WASHINGTON: Former CIA Director John Brennan said Thursday that President Donald Trump yanked his security clearance because his campaign colluded with the Russians to sway the 2016 election and is now desperate to end the special counsel's investigation.
In an opinion piece in The New York Times, Brennan cites press reports and Trump's own goading of Russia during the campaign to find Democrat Hillary Clinton's missing emails.
Trump himself drew a direct connection between the revocation of Brennan's clearance and the Russia probe, telling The Wall Street Journal the investigation is a "sham," and "these people led it!"
"So I think it's something that had to be done," Trump said.
Brennan wrote that Trump's claims of no collusion with Russia are "hogwash" and that the only question remaining is whether the collusion amounts to a "constituted criminally liable conspiracy."
"Trump clearly has become more desperate to protect himself and those close to him, which is why he made the politically motivated decision to revoke my security clearance in an attempt to scare into silence others who might dare to challenge him," he wrote.
Brennan's loss of a security clearance was an unprecedented act of retribution against a vocal critic and politicizes the federal government's security clearance process. Former CIA directors and other top national security officials are typically allowed to keep their clearances, at least for some period, so they can be in a position to advise their successors and to hold certain jobs.
Trump said Wednesday he is reviewing the security clearances of several other former top intelligence and law enforcement officials, including former FBI Director James Comey. All are critics of the president or are people whom Trump appears to believe are against him.

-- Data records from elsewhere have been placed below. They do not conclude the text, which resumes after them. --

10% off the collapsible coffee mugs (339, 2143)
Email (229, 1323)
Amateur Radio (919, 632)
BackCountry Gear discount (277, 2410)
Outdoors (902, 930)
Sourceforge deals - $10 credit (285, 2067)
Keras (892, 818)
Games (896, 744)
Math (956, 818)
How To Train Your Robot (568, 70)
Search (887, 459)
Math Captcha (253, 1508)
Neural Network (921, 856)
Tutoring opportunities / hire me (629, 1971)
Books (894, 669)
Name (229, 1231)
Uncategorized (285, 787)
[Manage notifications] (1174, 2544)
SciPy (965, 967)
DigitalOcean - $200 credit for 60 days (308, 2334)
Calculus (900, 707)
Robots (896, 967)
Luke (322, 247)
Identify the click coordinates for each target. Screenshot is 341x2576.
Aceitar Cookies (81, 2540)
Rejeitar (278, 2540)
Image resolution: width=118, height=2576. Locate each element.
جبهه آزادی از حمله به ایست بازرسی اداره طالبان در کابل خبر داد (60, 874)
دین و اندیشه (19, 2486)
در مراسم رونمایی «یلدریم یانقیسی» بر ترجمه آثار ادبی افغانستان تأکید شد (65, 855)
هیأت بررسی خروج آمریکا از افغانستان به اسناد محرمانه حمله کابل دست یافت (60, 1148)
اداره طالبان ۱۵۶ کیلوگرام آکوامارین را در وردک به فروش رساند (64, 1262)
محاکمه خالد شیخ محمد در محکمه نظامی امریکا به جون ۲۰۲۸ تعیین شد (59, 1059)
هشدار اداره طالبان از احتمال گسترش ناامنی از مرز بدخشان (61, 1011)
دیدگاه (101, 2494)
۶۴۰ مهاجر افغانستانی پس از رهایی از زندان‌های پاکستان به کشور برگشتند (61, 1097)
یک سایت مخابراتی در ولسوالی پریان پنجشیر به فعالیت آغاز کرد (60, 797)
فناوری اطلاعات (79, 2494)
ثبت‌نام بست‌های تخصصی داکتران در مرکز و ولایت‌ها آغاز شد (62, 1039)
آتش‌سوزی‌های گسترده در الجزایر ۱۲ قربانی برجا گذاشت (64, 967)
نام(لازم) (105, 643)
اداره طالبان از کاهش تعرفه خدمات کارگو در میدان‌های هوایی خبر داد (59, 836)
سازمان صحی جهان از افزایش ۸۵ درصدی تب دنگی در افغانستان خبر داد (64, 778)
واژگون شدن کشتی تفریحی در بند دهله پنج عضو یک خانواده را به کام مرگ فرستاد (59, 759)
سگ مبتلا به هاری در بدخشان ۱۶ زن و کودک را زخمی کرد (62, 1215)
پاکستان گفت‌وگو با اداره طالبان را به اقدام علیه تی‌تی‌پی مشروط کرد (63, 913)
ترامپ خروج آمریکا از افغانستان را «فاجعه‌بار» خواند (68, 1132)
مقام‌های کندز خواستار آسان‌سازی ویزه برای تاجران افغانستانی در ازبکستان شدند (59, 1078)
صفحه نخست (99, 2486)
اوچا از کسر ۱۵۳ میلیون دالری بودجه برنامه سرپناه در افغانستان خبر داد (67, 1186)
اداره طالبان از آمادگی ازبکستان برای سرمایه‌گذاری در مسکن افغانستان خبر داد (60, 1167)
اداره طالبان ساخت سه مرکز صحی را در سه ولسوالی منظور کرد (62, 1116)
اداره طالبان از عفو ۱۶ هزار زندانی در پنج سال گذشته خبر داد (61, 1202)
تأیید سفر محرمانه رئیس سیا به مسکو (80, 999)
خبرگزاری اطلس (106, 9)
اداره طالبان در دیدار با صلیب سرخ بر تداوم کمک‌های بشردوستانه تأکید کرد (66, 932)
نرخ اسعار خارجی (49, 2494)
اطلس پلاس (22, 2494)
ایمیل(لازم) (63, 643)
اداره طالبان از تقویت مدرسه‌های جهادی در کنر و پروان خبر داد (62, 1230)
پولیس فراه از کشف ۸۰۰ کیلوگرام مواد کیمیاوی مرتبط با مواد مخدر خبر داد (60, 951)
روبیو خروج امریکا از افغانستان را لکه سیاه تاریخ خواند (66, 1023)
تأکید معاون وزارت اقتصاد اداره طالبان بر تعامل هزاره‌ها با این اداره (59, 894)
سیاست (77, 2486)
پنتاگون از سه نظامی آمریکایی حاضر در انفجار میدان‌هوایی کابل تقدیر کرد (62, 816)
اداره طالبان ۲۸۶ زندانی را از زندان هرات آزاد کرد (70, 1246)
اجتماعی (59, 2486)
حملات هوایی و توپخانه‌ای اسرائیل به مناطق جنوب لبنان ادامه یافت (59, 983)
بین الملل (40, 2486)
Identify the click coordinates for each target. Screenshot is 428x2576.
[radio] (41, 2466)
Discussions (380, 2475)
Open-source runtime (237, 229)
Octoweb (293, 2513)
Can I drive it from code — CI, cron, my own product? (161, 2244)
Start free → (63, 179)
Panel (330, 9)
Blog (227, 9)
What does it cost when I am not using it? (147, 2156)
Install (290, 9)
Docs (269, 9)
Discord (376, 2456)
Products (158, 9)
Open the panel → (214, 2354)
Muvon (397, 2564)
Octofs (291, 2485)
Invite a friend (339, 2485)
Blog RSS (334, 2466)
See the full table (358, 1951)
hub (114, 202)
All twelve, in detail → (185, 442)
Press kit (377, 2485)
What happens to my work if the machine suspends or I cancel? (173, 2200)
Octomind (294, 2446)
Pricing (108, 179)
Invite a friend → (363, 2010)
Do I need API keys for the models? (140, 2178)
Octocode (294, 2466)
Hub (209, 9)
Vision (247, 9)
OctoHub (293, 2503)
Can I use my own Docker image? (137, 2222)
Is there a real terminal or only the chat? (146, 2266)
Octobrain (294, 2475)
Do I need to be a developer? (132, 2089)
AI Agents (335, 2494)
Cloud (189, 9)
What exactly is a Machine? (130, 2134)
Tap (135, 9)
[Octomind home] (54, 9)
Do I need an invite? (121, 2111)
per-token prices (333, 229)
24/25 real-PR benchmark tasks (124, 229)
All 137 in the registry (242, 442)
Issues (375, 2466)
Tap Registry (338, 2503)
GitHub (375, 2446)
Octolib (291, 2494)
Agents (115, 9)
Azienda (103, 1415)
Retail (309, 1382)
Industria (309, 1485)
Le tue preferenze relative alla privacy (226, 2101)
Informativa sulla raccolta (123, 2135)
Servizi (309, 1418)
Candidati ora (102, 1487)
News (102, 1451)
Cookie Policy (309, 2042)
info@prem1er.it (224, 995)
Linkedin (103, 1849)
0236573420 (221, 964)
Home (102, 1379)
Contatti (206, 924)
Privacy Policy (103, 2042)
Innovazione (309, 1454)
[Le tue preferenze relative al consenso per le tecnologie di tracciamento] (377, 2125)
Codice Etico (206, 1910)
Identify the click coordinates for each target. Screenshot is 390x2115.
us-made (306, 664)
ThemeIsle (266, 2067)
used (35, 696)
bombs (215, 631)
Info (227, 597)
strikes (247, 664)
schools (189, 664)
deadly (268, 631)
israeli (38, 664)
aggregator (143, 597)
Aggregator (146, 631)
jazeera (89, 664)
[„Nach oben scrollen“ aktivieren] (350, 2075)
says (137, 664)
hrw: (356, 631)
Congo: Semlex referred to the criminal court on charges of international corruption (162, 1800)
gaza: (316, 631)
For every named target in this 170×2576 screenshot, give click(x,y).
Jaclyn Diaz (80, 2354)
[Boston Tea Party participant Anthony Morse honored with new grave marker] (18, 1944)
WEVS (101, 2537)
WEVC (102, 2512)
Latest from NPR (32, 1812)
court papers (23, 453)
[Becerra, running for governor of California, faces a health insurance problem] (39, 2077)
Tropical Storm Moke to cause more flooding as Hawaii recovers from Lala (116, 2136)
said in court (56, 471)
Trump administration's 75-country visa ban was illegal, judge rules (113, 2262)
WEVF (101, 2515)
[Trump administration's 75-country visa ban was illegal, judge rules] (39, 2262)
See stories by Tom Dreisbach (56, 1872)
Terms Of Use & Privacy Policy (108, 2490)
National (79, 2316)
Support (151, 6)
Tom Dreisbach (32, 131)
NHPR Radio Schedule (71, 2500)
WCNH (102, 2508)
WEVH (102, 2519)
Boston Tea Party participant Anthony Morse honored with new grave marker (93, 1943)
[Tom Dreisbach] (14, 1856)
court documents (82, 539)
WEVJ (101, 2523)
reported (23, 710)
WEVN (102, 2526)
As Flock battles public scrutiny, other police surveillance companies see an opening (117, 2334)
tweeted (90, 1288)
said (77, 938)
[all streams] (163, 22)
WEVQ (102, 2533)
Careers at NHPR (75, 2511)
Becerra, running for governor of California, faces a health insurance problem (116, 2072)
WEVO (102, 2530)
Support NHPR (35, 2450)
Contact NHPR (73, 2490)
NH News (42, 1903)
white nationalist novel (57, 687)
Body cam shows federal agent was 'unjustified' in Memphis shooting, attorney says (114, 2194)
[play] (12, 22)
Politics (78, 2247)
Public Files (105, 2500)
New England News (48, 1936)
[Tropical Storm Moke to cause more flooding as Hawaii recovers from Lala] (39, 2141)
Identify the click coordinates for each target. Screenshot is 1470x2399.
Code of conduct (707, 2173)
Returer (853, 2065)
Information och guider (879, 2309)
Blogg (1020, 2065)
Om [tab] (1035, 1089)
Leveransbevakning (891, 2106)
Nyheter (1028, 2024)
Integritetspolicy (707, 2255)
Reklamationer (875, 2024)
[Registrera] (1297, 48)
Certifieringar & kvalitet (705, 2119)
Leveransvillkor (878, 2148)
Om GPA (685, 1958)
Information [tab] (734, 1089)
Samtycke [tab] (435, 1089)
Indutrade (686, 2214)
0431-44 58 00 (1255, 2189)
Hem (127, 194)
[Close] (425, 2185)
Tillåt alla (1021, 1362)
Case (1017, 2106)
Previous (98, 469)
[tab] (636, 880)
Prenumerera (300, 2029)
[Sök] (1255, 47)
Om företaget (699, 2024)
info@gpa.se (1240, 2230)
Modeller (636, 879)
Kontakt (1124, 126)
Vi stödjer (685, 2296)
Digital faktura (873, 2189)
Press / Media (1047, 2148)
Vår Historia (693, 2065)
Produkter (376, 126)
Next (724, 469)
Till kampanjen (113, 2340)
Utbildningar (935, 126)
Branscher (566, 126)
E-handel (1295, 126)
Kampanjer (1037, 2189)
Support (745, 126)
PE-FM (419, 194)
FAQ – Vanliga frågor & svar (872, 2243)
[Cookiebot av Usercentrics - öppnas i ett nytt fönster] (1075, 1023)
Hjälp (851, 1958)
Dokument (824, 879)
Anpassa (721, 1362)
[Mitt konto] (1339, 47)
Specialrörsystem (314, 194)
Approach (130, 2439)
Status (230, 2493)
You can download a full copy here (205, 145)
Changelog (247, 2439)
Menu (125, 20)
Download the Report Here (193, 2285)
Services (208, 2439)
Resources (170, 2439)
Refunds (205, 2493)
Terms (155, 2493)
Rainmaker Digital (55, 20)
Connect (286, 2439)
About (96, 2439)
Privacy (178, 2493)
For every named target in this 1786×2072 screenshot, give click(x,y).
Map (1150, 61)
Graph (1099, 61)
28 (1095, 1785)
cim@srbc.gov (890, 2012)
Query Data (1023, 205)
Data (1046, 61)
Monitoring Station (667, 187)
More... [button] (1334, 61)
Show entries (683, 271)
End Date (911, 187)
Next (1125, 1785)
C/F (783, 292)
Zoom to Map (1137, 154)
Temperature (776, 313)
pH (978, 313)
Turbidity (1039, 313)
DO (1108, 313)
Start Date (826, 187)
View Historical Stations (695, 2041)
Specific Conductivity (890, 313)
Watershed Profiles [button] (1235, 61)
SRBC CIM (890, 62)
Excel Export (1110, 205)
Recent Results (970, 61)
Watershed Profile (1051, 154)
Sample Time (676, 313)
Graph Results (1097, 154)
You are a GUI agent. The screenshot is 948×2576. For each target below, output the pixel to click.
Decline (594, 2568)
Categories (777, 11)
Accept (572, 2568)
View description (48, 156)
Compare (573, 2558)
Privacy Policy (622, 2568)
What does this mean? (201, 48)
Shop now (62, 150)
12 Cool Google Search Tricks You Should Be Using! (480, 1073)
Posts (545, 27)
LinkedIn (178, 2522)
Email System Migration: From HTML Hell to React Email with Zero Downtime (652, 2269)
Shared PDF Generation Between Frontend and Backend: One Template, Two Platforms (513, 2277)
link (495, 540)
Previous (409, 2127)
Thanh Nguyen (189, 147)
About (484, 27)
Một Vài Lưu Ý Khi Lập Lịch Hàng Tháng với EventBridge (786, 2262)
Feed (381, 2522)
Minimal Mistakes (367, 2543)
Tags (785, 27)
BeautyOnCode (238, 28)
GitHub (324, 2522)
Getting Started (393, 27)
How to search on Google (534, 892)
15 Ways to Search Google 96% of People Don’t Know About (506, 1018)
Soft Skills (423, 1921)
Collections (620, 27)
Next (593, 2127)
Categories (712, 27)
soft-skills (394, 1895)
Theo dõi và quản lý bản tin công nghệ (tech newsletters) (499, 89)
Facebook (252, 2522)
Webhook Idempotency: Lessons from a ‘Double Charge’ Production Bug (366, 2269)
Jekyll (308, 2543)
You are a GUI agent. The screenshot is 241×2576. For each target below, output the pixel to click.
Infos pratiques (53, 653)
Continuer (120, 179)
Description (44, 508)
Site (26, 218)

Democrats called it an "enemies list," a reference to the Nixon White House, which kept a list of President Richard Nixon's political opponents to be targeted with punitive measures.
There was no reference to the Russia probe in a White House statement Wednesday in which Trump denounced Brennan's criticism of him and spoke anxiously of "the risks posed by his erratic conduct and behavior." The president said he was fulfilling his "constitutional responsibility to protect the nation's classified information."
Trump, his statement read by his press secretary, accused Brennan of having "leveraged his status as a former high-ranking official with access to highly sensitive information to make a series of unfounded and outrageous allegations, wild outbursts on the internet and television about this administration."
"Mr. Brennan's lying and recent conduct characterized by increasingly frenzied commentary is wholly inconsistent with access to the nations' most closely held secrets," Trump said.
In the Journal interview, Trump said he was prepared to yank Brennan's clearance last week but that it was too "hectic." The president was on an extended working vacation at his New Jersey golf club last week.
Brennan has indeed been deeply critical of Trump's conduct, calling his performance at a press conference last month with Russian President Vladimir Putin in Finland "nothing short of treasonous."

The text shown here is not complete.